__TASKS FOR THIS EXERCISE__:
1. Which organizations named in the passage about Community Action Services and Food Bank got their start at that agency? List every one the passage names.
2. Can you repeat, word for word, the part of the Community Action Services passage starting at "Several local autonomous" and ending at "provide quality services."?

__SOURCE PASSAGE__:
----------------------------------------

Several local autonomous organizations in Utah had their start at Community Action Services and Food Bank, including Information and Referral, the Volunteer Center, Crisis Line, and others. The agency has also served as a catalyst to coordinate efforts and encourage other organizations to deliver needed services. CASFB is recognized locally for its leadership capabilities, expertise in regard to poverty issues, and ability to provide quality services.

----------------------------------------

__INFORMATION PROVIDED__:

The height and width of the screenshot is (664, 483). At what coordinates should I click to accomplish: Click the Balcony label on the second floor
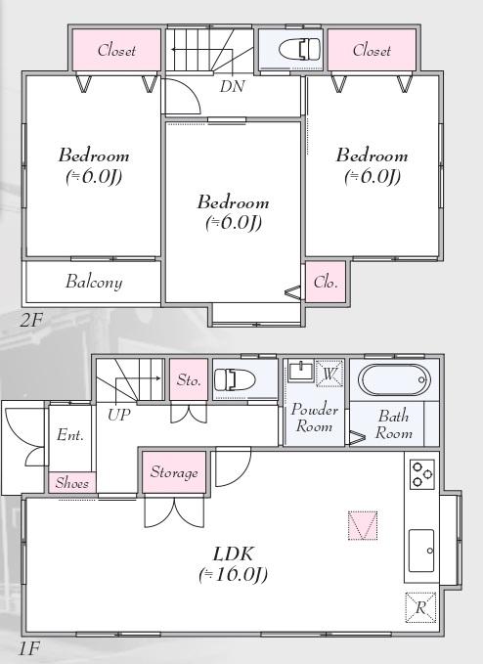pos(94,282)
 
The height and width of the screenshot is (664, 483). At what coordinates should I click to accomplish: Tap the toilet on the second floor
pos(300,49)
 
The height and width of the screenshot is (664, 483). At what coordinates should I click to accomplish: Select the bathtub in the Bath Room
pos(394,379)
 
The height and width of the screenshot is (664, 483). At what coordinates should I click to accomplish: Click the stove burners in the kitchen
pos(422,474)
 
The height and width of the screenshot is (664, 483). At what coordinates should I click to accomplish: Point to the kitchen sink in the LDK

----------------------------------------

__RESULTS BY TASK__:
1. Information and Referral, the Volunteer Center, Crisis Line

2.
Several local autonomous organizations in Utah had their start at Community Action Services and Food Bank, including Information and Referral, the Volunteer Center, Crisis Line, and others. The agency has also served as a catalyst to coordinate efforts and encourage other organizations to deliver needed services. CASFB is recognized locally for its leadership capabilities, expertise in regard to poverty issues, and ability to provide quality services.